═════ Supplied data

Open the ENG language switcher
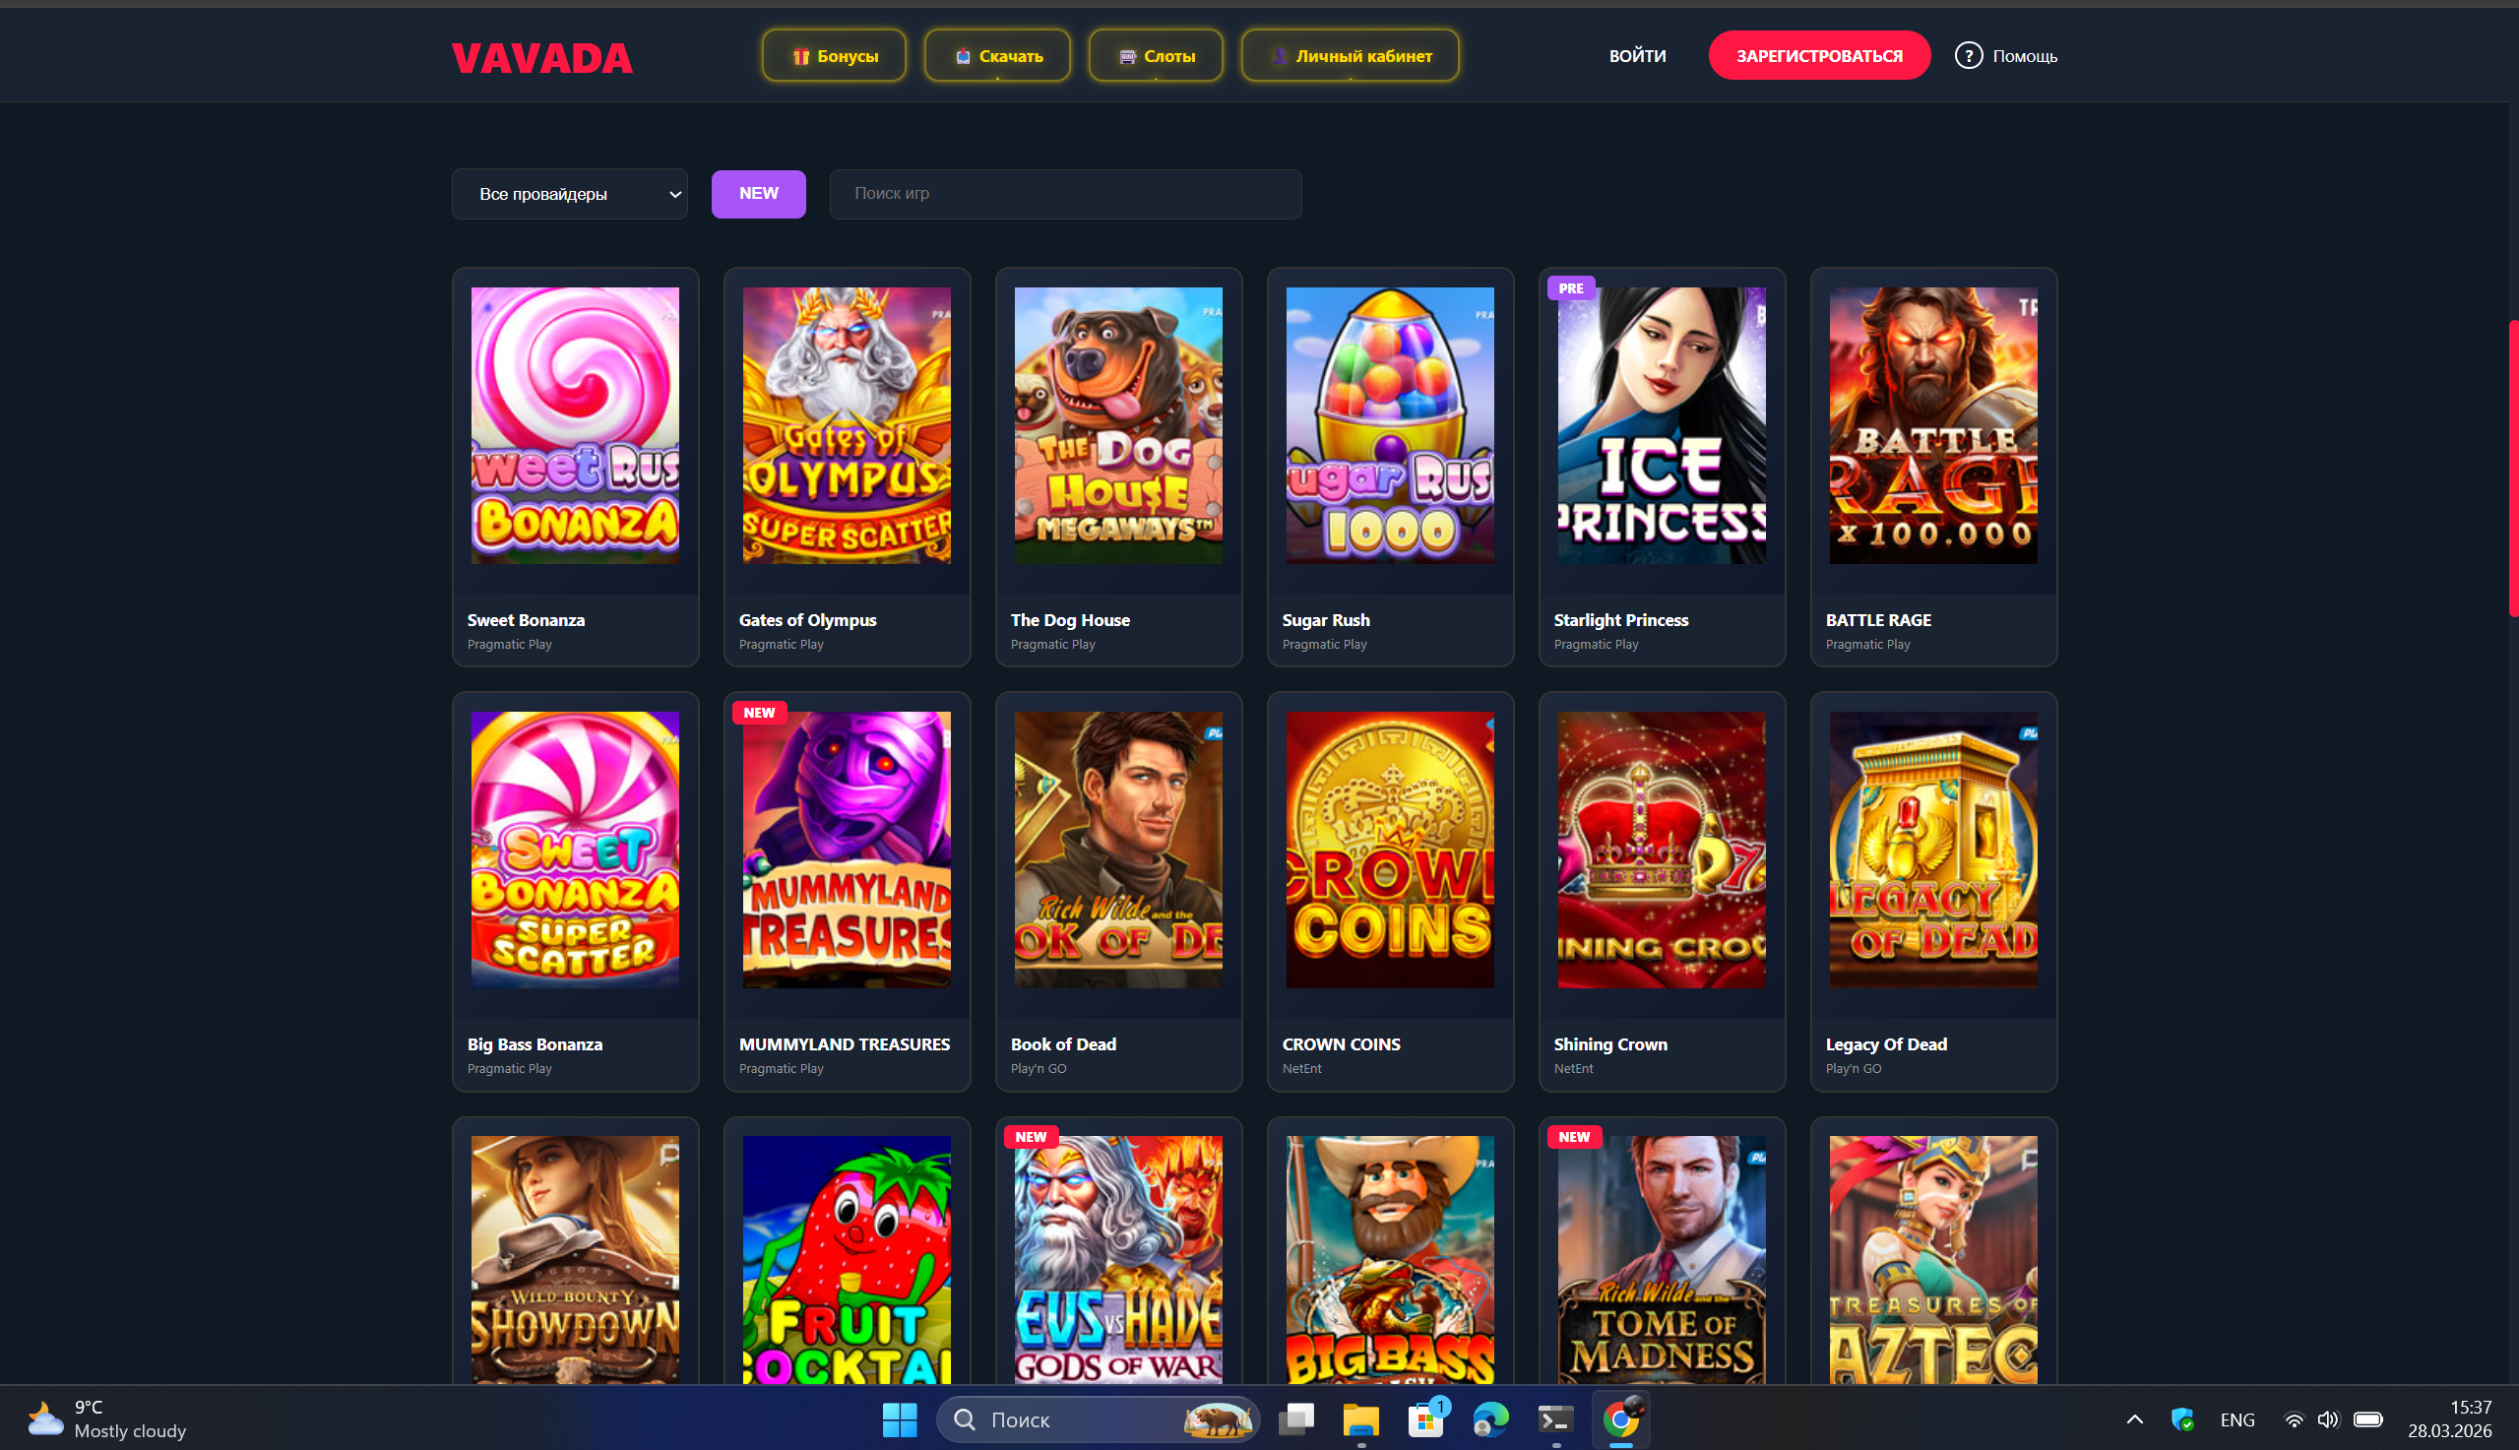Viewport: 2519px width, 1450px height. click(2236, 1420)
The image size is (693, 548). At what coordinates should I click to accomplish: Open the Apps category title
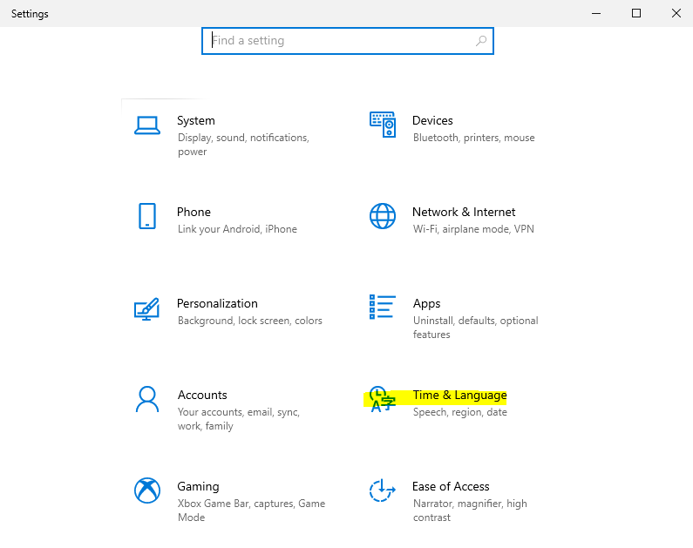(x=426, y=304)
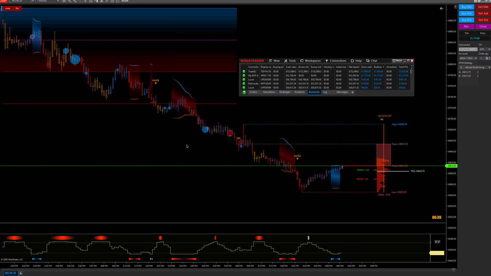Click the Buy Mkt order button
The width and height of the screenshot is (491, 276).
[466, 7]
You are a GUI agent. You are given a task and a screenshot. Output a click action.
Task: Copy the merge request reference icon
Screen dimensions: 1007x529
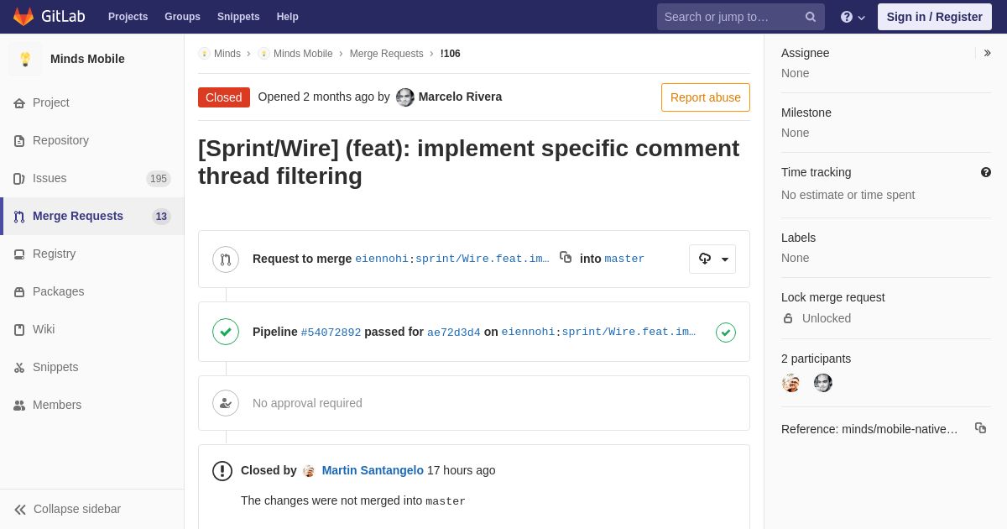click(980, 428)
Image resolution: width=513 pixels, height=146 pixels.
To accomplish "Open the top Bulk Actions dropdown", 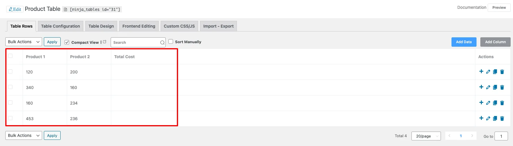I will pos(24,42).
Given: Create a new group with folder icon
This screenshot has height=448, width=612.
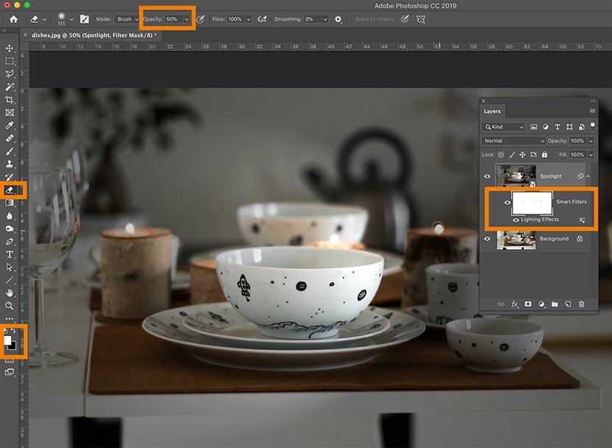Looking at the screenshot, I should [x=554, y=304].
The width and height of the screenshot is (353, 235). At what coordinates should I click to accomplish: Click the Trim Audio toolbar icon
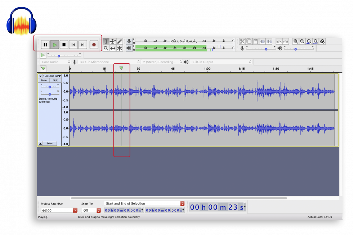pyautogui.click(x=263, y=41)
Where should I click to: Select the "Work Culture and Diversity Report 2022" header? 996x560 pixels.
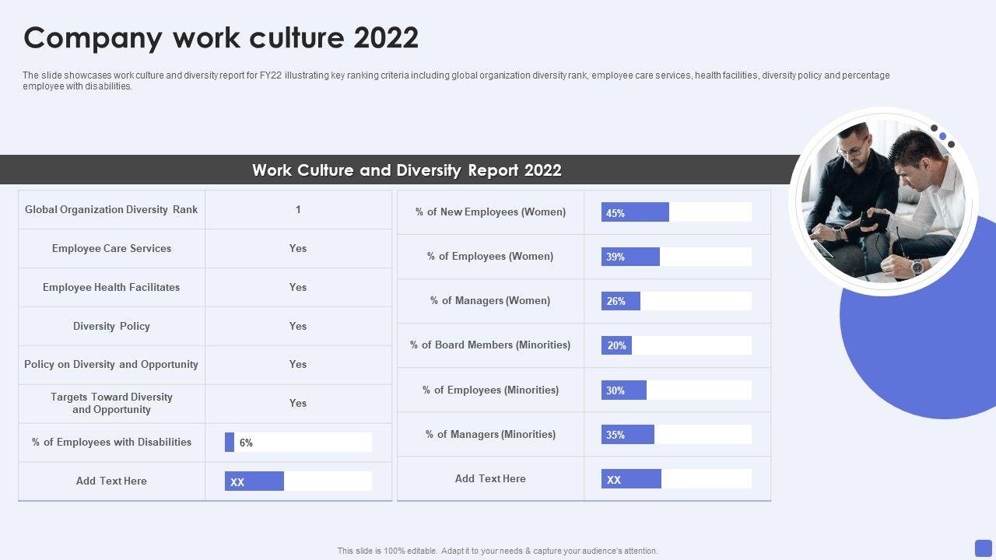[x=406, y=170]
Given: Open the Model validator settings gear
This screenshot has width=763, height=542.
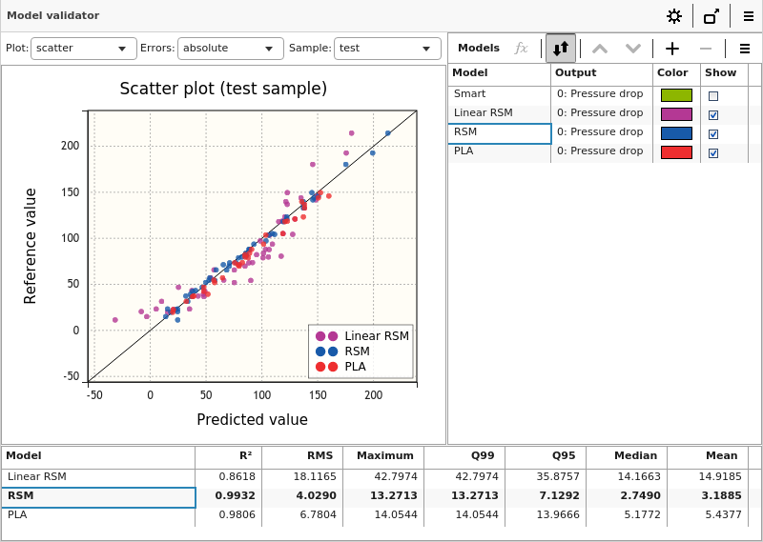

══════════

__Work required__
Skip the pictures and retype exactly the lines from the one that contains "Where should I" to the last line of the records.

__Response to the exercise__
Where should I click to: Select the "Work Culture and Diversity Report 2022" header? 996x560 pixels.
[x=406, y=170]
Given: Open the Model validator settings gear
This screenshot has width=763, height=542.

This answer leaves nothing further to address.